Respetiva caraterização

  Inês Pereira

 

 

Representa a moça casadoira, fútil, muito preguiçosa e interesseira, que se casa duas vezes, apenas para se livrar do tédio da vida de solteira. Não conseguindo casar-se, como sonhava, numa primeira tentativa, garante-se numa segunda, com um marido ingénuo. Essa rejeição inicial a Pêro Marques ocorre, pois a Inês sonhadora queria um homem com caraterísticas palacianas, que fosse "discreto", soubesse cantar, jogar bola, tocar violão, "virtualidades" que Pêro Marques nunca teria, ao contrário do Escudeiro.

Mas quando fica com o Escudeiro, logo vê a outra face do seu marido: vê-se proibida de cantar, de conversar e é colocada em clausura.

Entretanto, indo para a Guerra, o Escudeiro é morto por um simples pastor árabe, ao tentar fugir como um covarde do campo da batalha, mostrando a contradição entre o seu comportamento de macho dentro de casa e a covardia na guerra. Inês fica feliz com a morte do marido e, já amadurecida com o destino que lhe coubera, casa-se agora com Pêro Marques, pensando de imedito em traí-lo com um ermitão que lhe aparece pedindo esmola, homem que fora um seu antigo namorado e por quem ainda se sentia atraída fisicamente.
Apesar de seu comportamento impróprio, consegue, paradoxalmente, conquistar a simpatia do público pela inteligência com que planeia os seus passos.
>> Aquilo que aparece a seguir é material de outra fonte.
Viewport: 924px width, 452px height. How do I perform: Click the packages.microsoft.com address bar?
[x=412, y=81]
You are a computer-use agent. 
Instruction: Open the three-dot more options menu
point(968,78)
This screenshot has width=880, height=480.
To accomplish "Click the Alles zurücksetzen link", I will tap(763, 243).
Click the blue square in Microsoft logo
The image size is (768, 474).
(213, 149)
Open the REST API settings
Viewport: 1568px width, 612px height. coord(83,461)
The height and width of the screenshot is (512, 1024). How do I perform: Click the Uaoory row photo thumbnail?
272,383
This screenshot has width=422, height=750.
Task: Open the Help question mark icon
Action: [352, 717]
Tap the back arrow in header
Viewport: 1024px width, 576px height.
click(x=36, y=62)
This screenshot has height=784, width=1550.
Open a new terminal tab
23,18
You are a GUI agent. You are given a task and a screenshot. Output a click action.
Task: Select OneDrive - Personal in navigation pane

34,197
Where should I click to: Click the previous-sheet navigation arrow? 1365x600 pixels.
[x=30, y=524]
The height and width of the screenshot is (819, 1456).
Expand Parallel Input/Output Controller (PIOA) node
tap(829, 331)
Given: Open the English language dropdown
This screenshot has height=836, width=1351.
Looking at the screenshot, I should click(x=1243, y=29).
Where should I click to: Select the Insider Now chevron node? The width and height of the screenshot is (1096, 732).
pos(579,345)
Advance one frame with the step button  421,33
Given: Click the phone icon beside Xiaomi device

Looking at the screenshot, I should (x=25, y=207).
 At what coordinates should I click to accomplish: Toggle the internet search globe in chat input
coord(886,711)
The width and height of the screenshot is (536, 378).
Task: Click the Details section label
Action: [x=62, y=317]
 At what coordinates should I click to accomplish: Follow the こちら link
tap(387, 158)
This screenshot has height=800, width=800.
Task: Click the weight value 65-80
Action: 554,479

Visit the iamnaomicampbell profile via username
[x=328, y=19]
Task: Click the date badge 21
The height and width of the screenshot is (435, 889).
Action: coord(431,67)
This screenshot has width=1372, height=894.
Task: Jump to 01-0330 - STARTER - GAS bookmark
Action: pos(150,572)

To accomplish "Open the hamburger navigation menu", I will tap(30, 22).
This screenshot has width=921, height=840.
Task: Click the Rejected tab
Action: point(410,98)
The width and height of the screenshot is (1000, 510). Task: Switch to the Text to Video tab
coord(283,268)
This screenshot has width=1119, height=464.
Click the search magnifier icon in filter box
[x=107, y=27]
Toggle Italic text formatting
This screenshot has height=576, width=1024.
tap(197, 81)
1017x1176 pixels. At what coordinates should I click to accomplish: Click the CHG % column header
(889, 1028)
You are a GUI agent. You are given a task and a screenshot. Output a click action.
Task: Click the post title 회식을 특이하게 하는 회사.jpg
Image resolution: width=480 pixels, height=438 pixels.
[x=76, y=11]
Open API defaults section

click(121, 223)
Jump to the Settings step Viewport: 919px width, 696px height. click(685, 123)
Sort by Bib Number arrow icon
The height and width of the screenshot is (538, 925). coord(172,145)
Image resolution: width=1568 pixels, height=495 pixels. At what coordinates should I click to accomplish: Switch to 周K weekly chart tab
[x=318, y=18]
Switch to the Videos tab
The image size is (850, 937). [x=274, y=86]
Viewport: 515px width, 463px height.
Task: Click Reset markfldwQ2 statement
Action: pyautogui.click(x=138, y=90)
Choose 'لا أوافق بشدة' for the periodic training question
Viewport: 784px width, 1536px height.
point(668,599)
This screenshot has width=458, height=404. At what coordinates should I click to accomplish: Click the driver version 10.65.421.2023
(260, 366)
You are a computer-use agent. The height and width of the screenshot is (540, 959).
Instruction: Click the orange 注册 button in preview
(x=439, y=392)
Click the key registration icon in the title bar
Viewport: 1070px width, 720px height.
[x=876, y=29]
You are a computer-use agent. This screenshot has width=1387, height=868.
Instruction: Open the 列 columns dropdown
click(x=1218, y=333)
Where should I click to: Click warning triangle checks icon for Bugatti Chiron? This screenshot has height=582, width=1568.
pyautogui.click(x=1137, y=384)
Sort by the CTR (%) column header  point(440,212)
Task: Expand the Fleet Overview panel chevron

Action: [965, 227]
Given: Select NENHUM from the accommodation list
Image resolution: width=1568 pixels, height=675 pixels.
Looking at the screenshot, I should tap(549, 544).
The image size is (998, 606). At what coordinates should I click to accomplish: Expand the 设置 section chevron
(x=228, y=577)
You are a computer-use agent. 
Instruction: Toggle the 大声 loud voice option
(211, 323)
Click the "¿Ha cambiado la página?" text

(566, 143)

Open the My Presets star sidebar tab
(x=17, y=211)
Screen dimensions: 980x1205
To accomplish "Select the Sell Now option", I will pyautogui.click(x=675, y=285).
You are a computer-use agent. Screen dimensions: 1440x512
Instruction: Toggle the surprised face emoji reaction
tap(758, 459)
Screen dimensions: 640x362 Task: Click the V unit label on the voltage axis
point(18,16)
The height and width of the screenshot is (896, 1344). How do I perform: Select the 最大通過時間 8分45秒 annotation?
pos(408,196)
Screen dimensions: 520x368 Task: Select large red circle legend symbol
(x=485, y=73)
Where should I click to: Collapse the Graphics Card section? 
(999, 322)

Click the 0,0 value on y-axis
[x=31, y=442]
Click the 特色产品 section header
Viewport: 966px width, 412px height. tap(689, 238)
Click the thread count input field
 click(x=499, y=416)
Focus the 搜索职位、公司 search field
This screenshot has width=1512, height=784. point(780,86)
Como já vimos, é a personagem fundamental, o elo de ligação entre os dois braços do provérbio que serviu de pretexto para a construção da peça. Assim, Gil Vicente soube usar da dramaturgia para ilustrar o tal provérbio: o Escudeiro, referindo-se ao Cavalo; e Pêro Marques, ao Asno.
Inês, a primeira Inês, a Inês solteira, é, por um lado, preguiçosa, alegre, amiga de divertir-se, um pouco leviana e opiniosa. Mas, por outro lado, não exige luxos nem riquezas. Quer um homem que lhe proporcione uma vida alegre, ainda que pobre. A segunda Inês, casada em primeiras núpcias, estranha as imposições do marido, mas está pronta a obedecer-lhe e a ser-lhe fiel. A terceira Inês, a Inês de Pêro Marques, é o resultado duma transformação profunda provocada pelo comportamento desumano, desleal e cínico do Escudeiro. É uma mulher que já não acredita no amor nem nos homens. O seu desejo de vingança transforma Pêro Marques num superasno quase irreal. Em última instância, ela porta-se mal por amor ao Escudeiro. O seu comportamento não é aprovável, nem tal pretende Mestre Gil, mas torna-se compreensível ao olhar tolerante da sociedade quinhentista e, até, da atual.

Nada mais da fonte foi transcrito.